One more idea for changing your resources, this is for if you have problems in DOS mode (older versions of Windows) but it might work for XP as well.

Quote
The default IRQ for a soundcard is IRQ 5. Therefore, before installing your Soundcard we recommend that you check that IRQ 5 is available by double-clicking the computer option in your Device Manager.

(you may need to reserve IRQ 5 for ISA/Legacy devices in the BIOS).

1. Click Start and go to Settings. Click Control Panel and go to System.

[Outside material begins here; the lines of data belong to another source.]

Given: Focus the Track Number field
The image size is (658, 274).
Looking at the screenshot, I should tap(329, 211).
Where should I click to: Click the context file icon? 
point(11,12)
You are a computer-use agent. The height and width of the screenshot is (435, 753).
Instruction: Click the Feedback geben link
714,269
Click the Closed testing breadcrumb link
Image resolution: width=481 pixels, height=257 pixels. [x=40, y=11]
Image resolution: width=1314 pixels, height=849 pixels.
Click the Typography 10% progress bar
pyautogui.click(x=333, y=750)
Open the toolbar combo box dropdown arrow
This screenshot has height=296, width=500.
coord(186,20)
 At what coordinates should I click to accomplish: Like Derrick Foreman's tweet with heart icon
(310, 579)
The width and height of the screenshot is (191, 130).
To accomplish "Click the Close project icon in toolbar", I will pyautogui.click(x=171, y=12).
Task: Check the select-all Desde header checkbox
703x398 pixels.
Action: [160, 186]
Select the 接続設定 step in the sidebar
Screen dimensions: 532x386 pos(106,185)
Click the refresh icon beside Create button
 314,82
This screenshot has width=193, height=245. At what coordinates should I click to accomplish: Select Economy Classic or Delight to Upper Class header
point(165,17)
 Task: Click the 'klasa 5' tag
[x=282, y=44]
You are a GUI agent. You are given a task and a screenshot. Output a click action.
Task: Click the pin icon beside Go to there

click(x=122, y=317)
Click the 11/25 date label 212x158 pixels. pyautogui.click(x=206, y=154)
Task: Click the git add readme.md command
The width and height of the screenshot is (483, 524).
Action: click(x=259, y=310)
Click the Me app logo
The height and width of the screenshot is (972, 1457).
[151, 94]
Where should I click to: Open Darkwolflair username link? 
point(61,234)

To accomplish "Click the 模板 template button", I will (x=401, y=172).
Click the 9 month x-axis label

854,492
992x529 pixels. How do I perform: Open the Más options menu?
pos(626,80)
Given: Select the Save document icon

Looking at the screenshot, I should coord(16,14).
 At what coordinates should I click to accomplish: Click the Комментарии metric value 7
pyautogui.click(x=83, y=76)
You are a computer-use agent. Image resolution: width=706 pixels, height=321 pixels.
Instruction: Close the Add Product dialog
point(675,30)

2. Select Device Manager then click on the '+' sign next to Sound Video & Game Controllers. Right-click on Sound Blaster 16 PCI Legacy Device and choose Properties. Under Resources, check which resources the DOS emulation is using.

3. If DOS emulation is using IRQ 7 we recommend that you change it, by opening Device Manager then again under Sound Video & Game Controllers - Creative Sound Blaster 16 PCI - Properties un-ticking the option 'Allow LPT Sharing'. Then reboot the system.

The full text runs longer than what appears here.